坂の上の雲(1)〜(8)
作者:司馬遼太郎 出版社/メーカー:文藝春秋 |
最初の方の巻は、正岡子規*1、秋山好古*2、秋山真之*3を中心に物語りが回ってゆく。時代は明治維新〜日露戦争の日本。
国も民も貧しく、主たる産業は稲作のみ。イギリス、フランス、アメリカ、ロシアなどの列強は次々とアジアを植民地化し世界に覇を唱えている。帝国主義こそが正義であり、帝国主義こそが国を豊かにすると信じられている。そういった時代に民族の滅亡を掛けて富国強兵に励む人々。だがその状況にあってなお、人々の精神の根底にあるのは希望を失わず進んでゆくそこぬけの明るさである。自らの頑張りが国を興し、立身出世に繋がると感じられた時代の話だ。

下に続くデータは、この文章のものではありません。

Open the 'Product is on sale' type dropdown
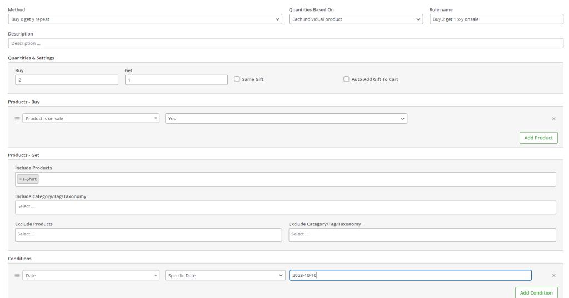 [x=91, y=119]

第三巻以降は日露戦争。戦艦も持たずぼろ汽船に大砲を積んで戦った日清戦争からわずか10年。日本は10年の間に世界の海軍大国の末席に名を連なるほどに成長する。
しかし相手はロシア。日本の10倍という国力と世界最大の軍事力を持つロシアを相手に、どのように戦い勝利したか。勝つためにいかに知恵を振り絞り手を尽くしたか。火力が足りなくて、国内に据え付けられている砲台をコンクリートごと引っぺがして旅順へ運んだり、艦船の砲を取り外して陸戦で用いたり、騎兵なのに馬から下りて戦ったりとその努力は涙ぐましい。そしてロシアの革命勢力への支援。
一方、有用な意見を机上の空論と決めつけ、我を通し、正面からロシアの要塞に突撃を繰り返し、無駄に兵を死なせる参謀もいる。
誰も勝てるとは思っていなかった戦争。薄氷を踏む思いでかろうじてたどり着いた勝利。その勝利がいかにきわどく紙一重だったか、この小説でよく理解できる。
戦争シーンの描写は銀英伝を彷彿とさせるものが多い。田中芳樹氏はこの作品を読んだ上で銀英伝を書いたのかもしれない。とっつきにくい人は江川達也の日露戦争物語を先に読むのもいいかもしれない。